THE TASK -
Update the data starting at the line that contains "You are a GUI" and ending at the line that contains "This screenshot has" by changing "calendar-icon" to "settings-icon" and leaving everything else as it is. Return only those lines.

[Excerpts from a dataset]
= = = =

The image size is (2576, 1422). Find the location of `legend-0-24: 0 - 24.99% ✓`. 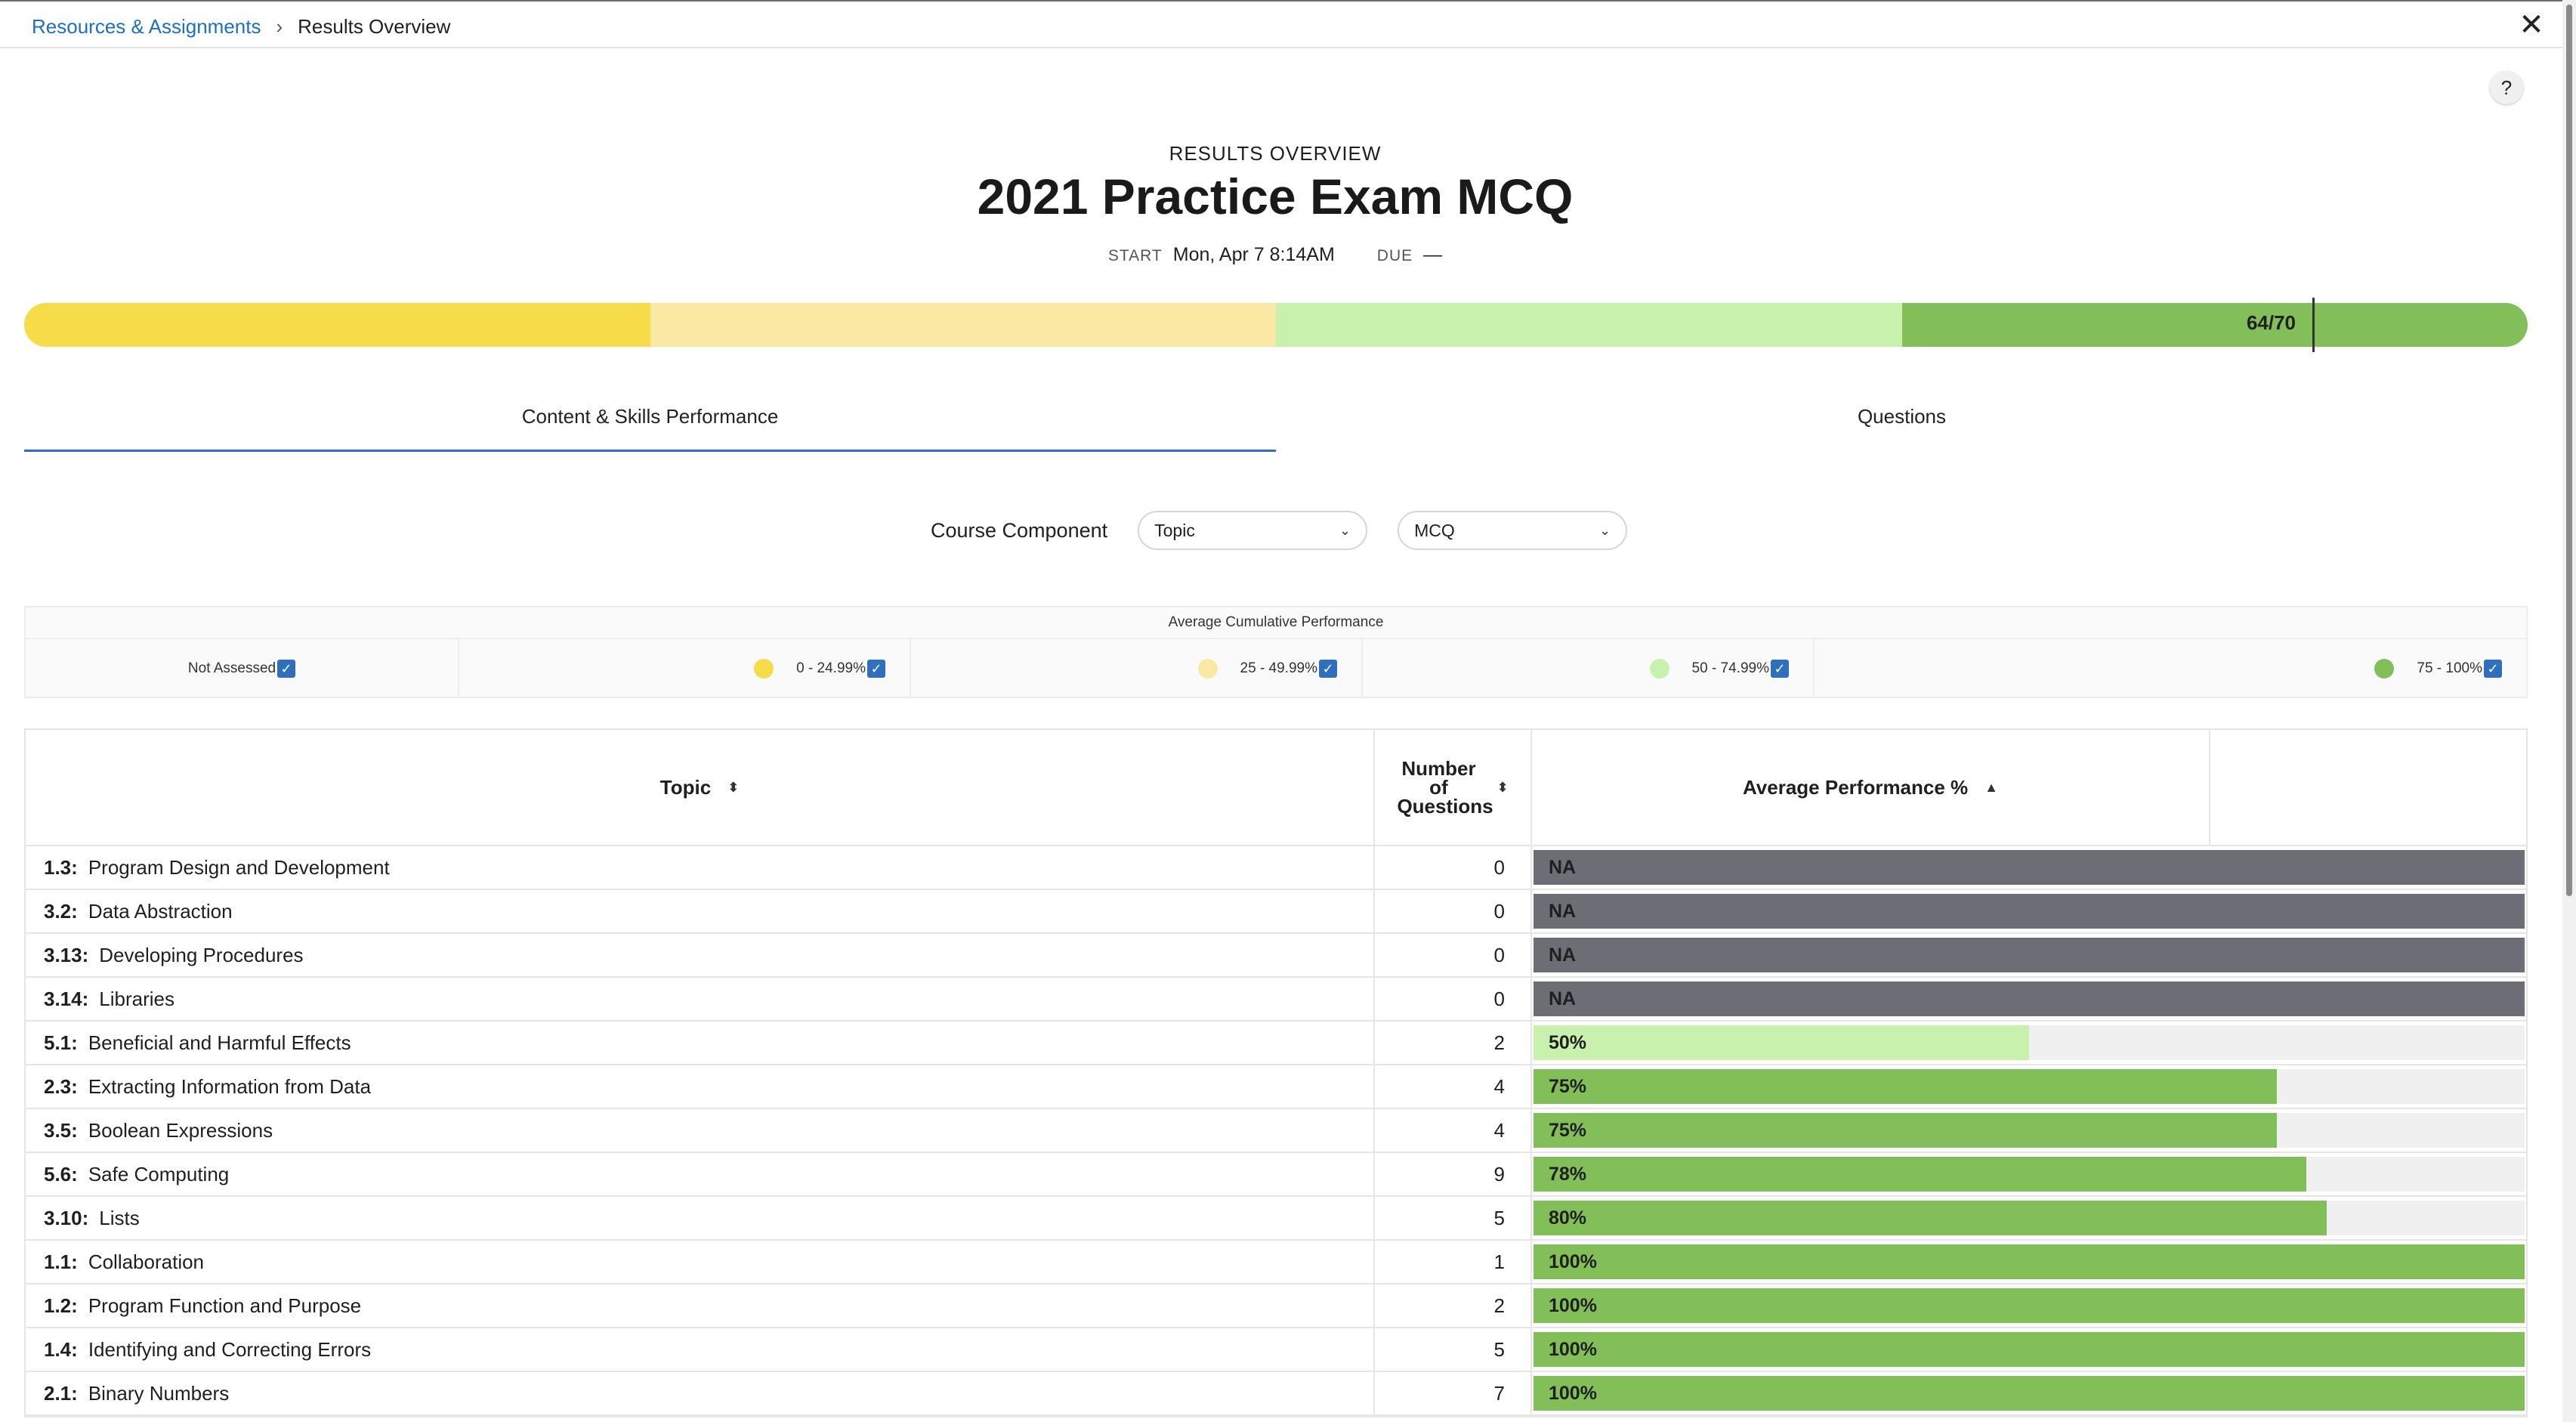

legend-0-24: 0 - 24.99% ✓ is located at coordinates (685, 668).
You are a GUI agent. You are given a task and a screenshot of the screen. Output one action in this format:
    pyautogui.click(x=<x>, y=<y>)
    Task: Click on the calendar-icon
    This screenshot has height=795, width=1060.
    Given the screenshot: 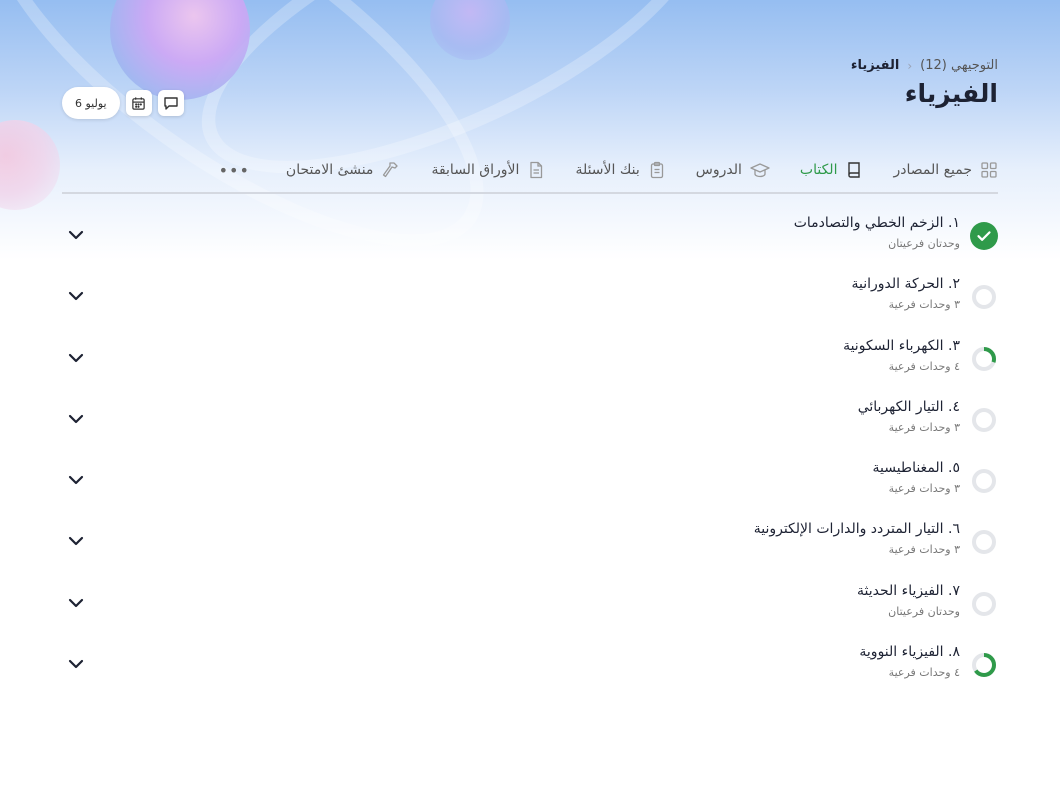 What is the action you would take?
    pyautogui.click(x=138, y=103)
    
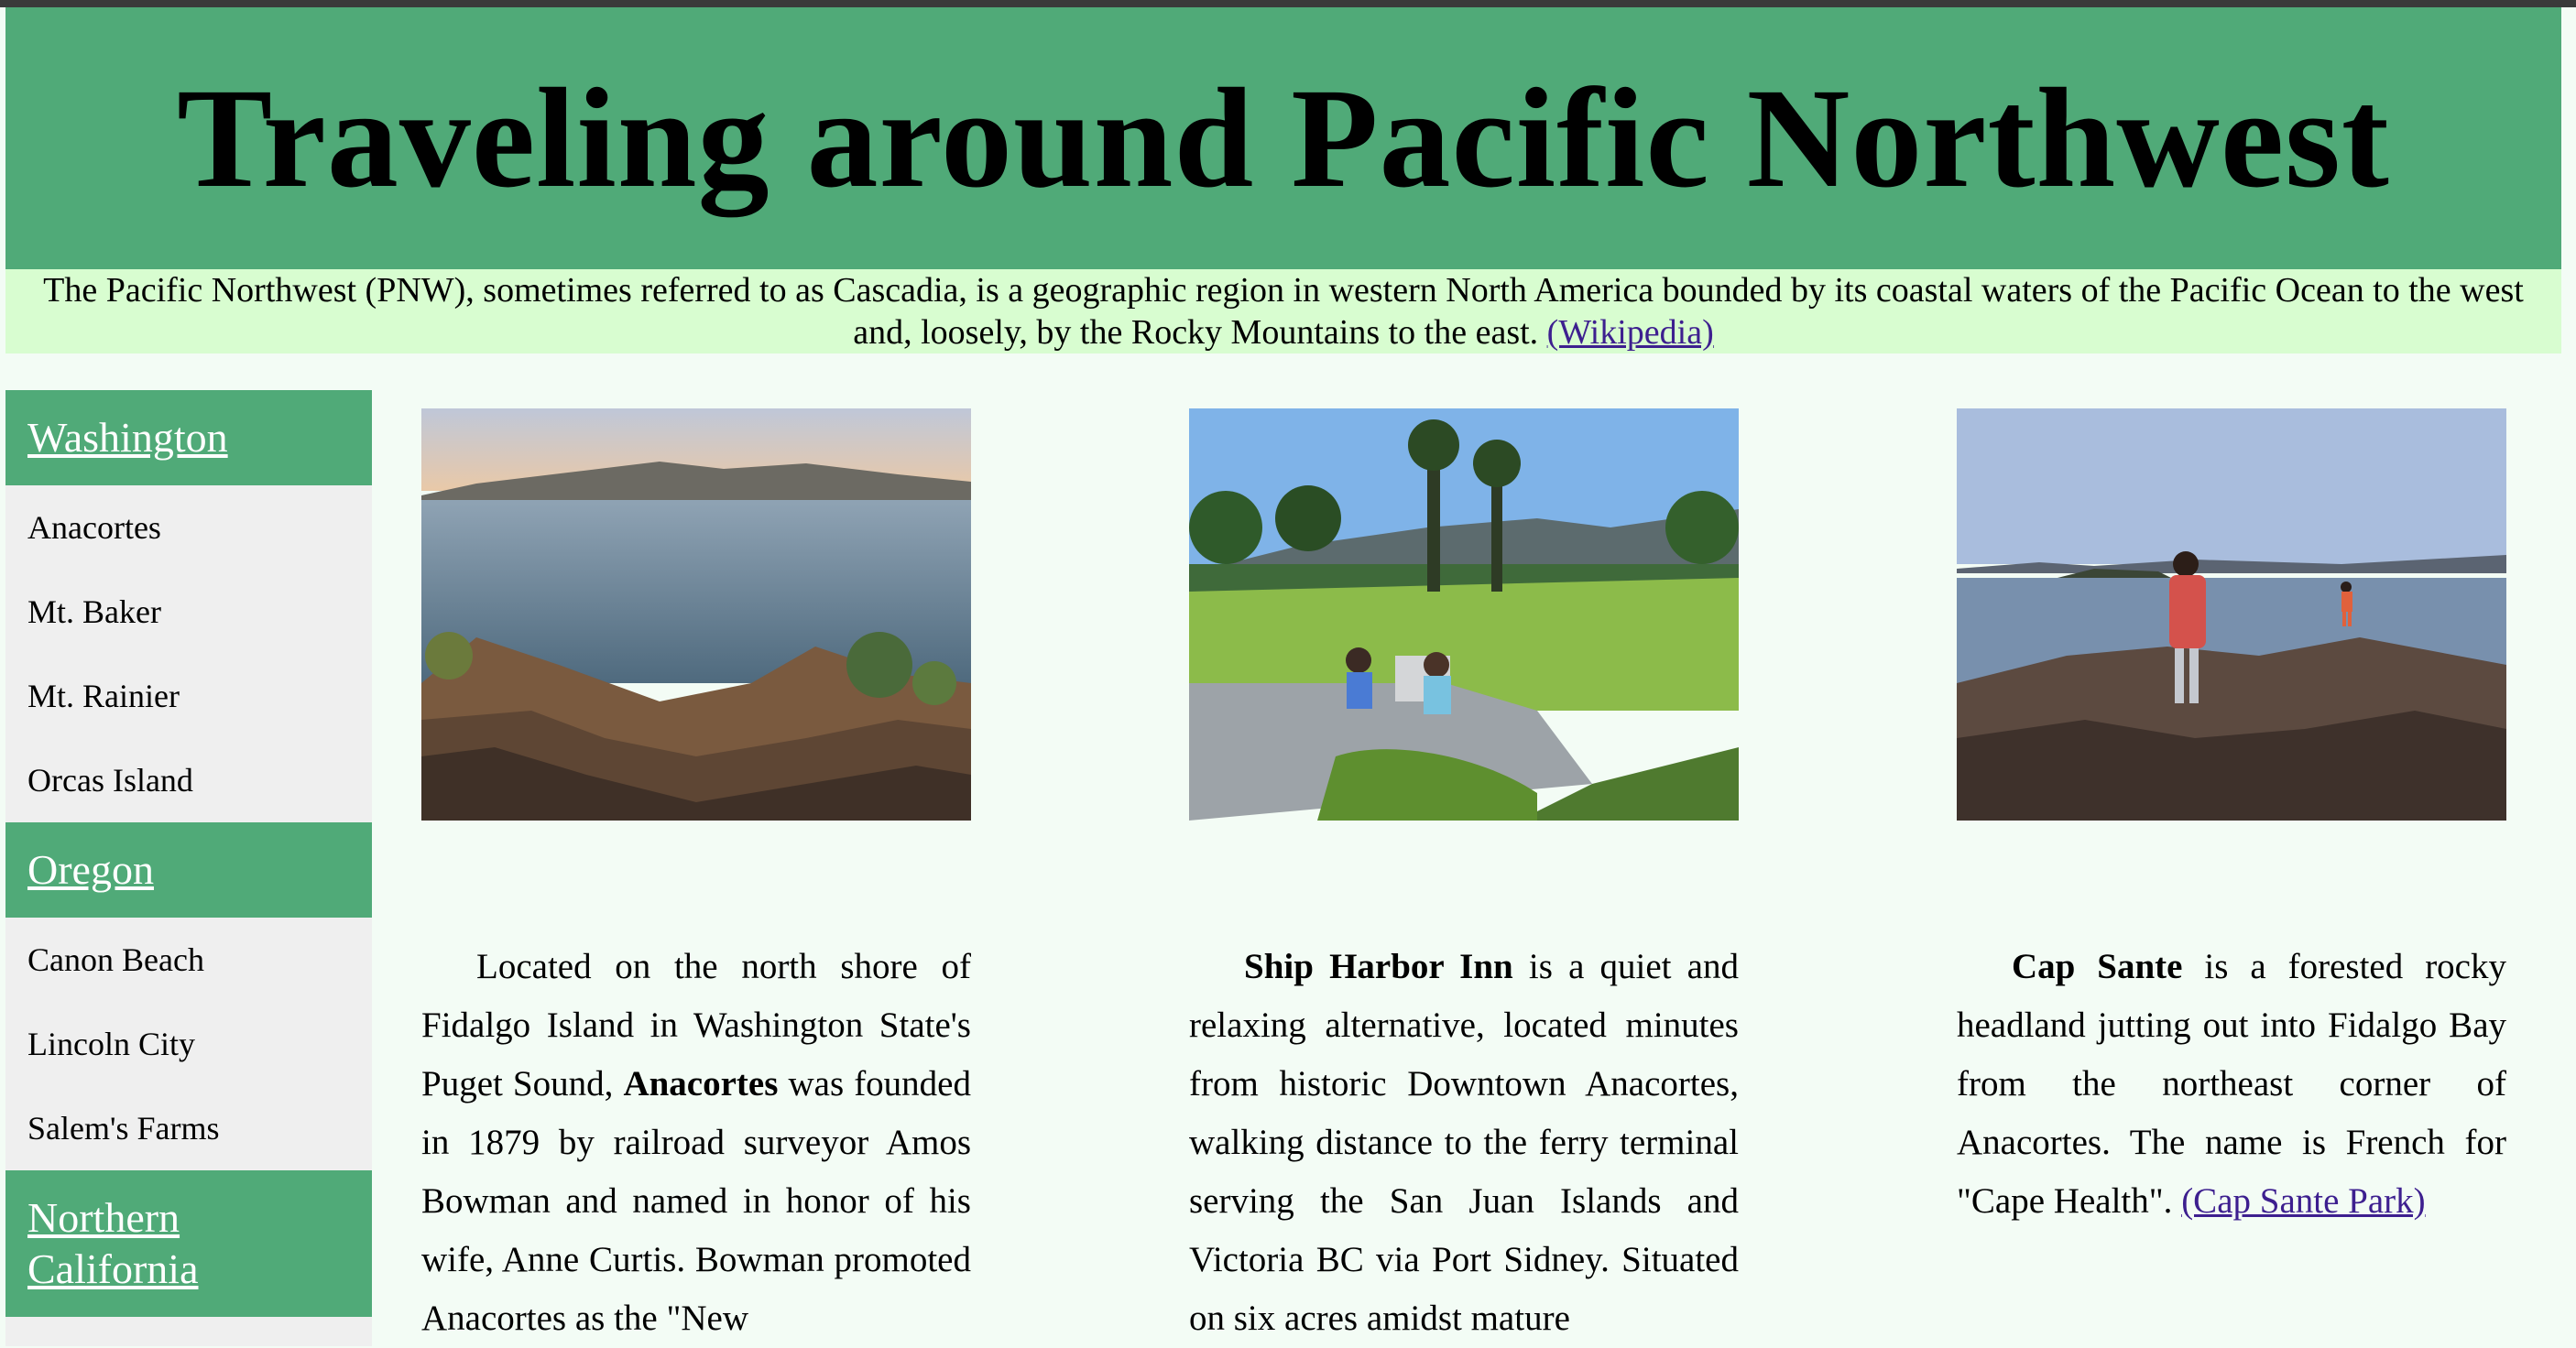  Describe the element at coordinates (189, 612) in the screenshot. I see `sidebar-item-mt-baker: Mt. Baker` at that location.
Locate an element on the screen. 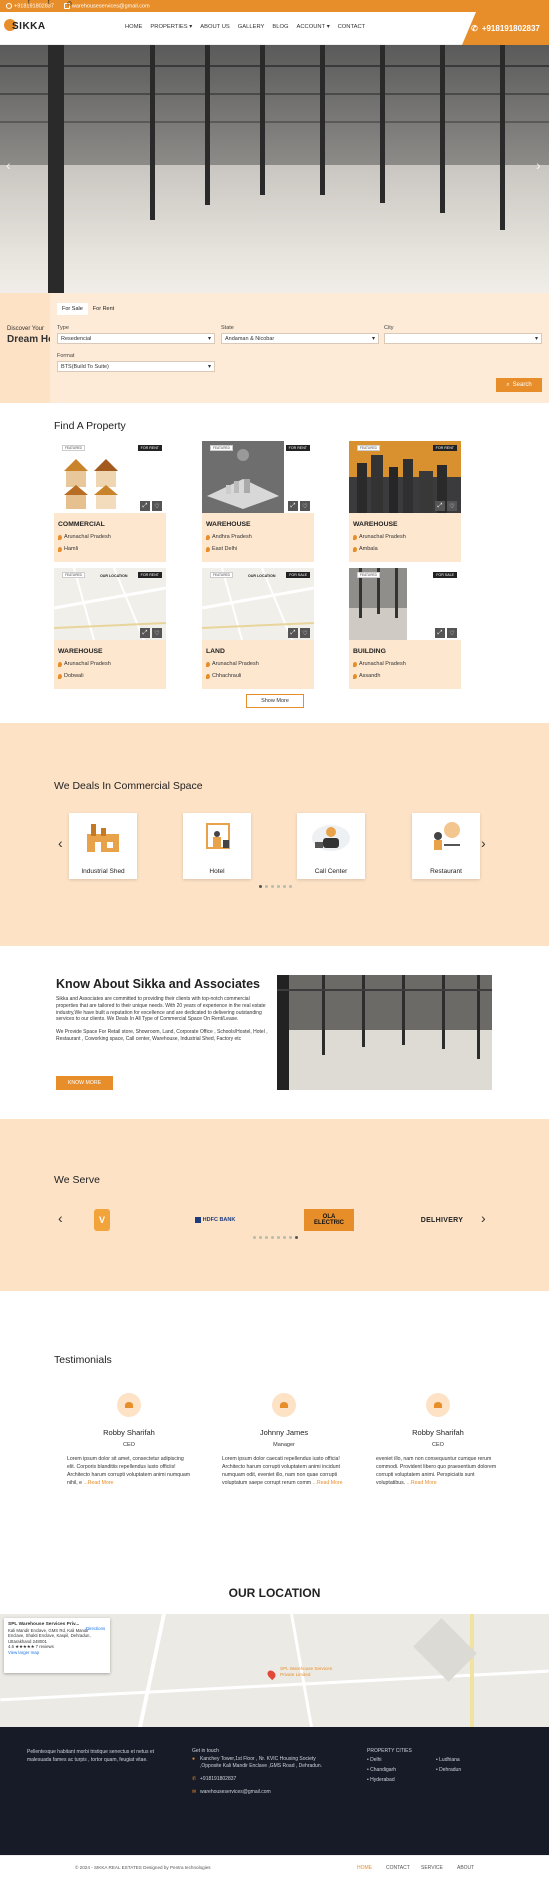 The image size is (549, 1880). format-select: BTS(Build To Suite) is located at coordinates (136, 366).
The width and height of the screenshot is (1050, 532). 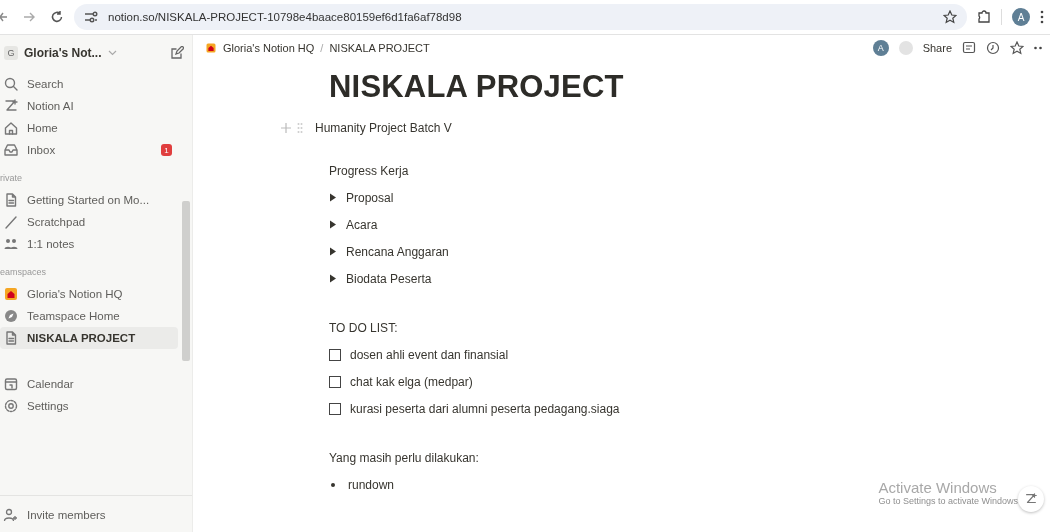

= = = =

TASK RESULT -
You are a GUI agent. You are given a task and a screenshot of the screen. Output one action in this format:
    pyautogui.click(x=<x>, y=<y>)
    Task: Click on the settings-icon
    This screenshot has height=795, width=1060.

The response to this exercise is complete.